The book hit like a bomb in the legal world and sparked some violent public spats.Armstrong and Woodward debate New York Times columnist Anthony Lewis at New York Review of Books. Lewis commented brethren earlier New York Commercial Bank, Criticism of a passage in the book in which the author accused Judge William Brennan of tweaking his opinion in a case to please Judge Harry Blackmun, whose vote Brennan later needed in more important cases. What doesn’t come up in the controversy, but does come later, is that much of the material in the book comes from the justices themselves. Again, Gallo:
As Powell’s own documents make clear, Bob Woodward has now readily confirmed that Powell, who died in 1998, was one of the Berg Court jurists who spoke to him and/or Armstrong. Woodward and Armstrong said in 1979 that a total of five justices were actively assisting them, and Woodward himself in 1989 playboy Former Justice Potter Stewart, who died in 1985, was identified during an interview with the late J. Anthony Lukas brethrensecret abettor and leading early source. In two extensive conversations in November 2000 and February 2001, Woodward also confirmed that Harry Blackmun, who died in 1999, was one of the justices who spoke with Armstrong and him. Woodward also pointed to Powell as the unnamed judge he told Lucas in 1989 that when Woodward first called him, Lucas invited him to the courthouse for an immediate conversation before Lucas at least Spoke to Woodward for hours on three days straight. Furthermore, according to his 1989 statement to Lucas, he and Armstrong were willing to identify the justices they had spoken to after the justice’s death.

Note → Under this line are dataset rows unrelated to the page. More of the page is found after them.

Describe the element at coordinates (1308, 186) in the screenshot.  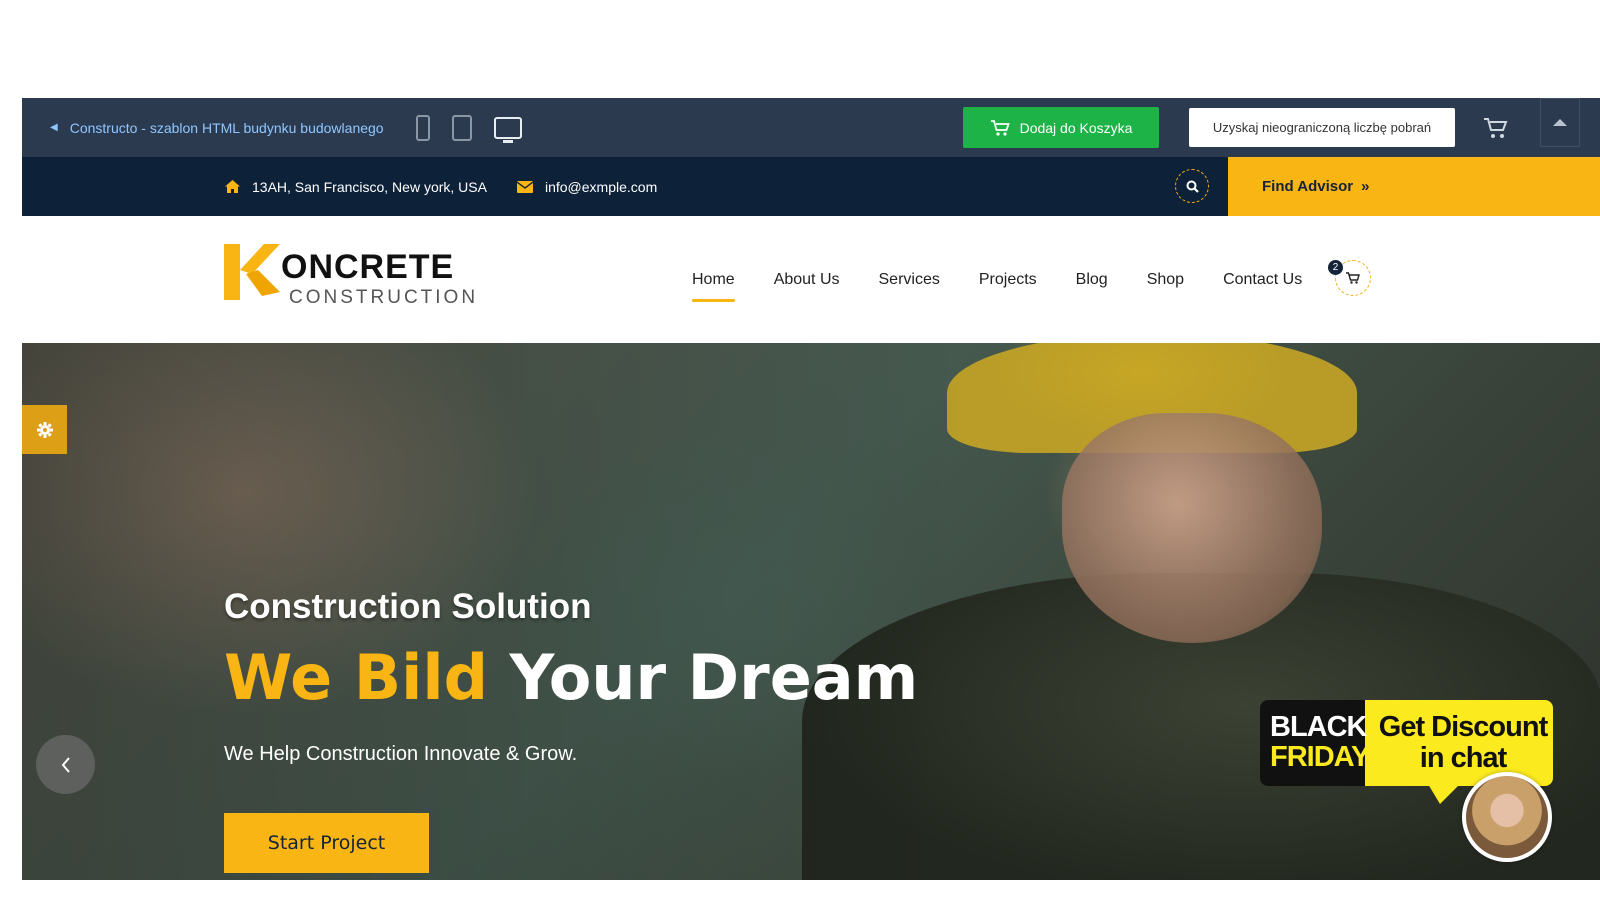
I see `find-advisor-label: Find Advisor` at that location.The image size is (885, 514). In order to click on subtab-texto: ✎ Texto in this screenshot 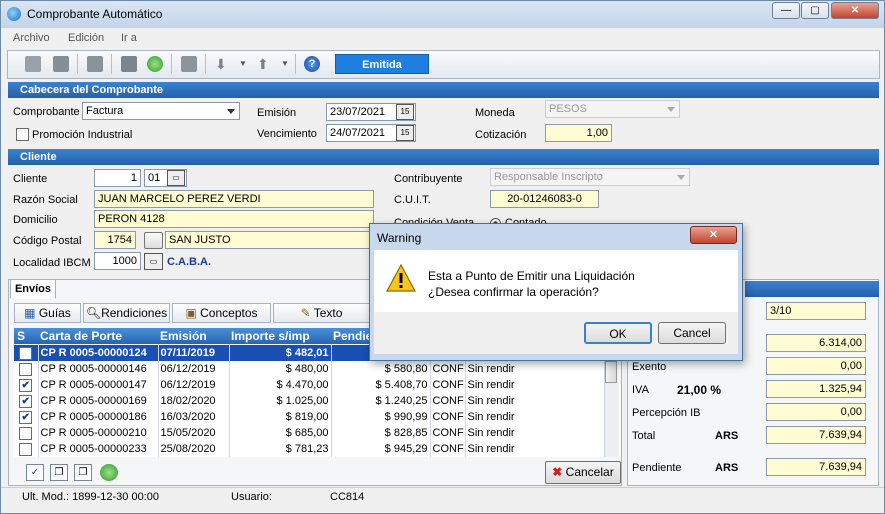, I will do `click(322, 313)`.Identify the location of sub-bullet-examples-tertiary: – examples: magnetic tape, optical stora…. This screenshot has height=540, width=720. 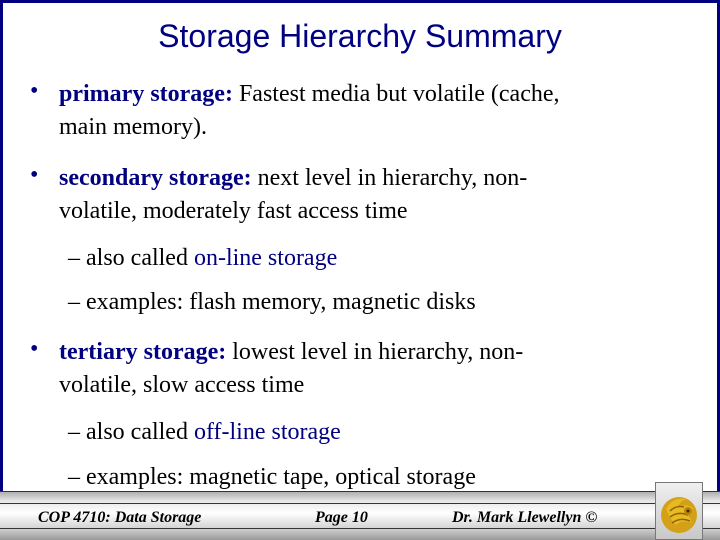
(272, 477).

According to Garo, who is working on Justice Lewis Powell’s file, the agency remains respected enough within itself that some staffers are alarmed by revelations that some of them spoke to reporters.
Christina Whitman, a 1975-76 staffer, told Powell that a former Brennan staffer had observed that “our entire generation of staffers will be remembered with shame,” but she strongly supported Powell’s view that a certain Some chamber clerks are more likely to offer Woodward wholesale co-ops than others. “I know that during the year I was there, few of our colleagues felt the kind of close personal connection that exists in your Chamber,” Whitman wrote to Powell. According to Whitman According to Mann, some clerks tended to “see the courts in terms of trivial politics.” Among the 1975-76 staff who held this attitude, “[u]Unfortunately, they are also clerks and have time to find out what is going on with each case in each room as best they can. Woodward’s book reflects their views on the Supreme Court. ”
That no longer appears to be the case. The court is seen as explicitly and traditionally political. It has always been that way, but now the political aspects of it are clearly out in the open, which in many ways is a good thing. I generally tend to mythologize human institutions. But I also strongly disagree with institutional triumphalism, especially when those systems work against the interests of the disadvantaged and marginalized.
We are all powerless and marginalized compared to today’s Supreme Court.

Charles P Pierce is the author of four books, most recently idiot americaA working journalist since 1976. He lives near Boston and has three children.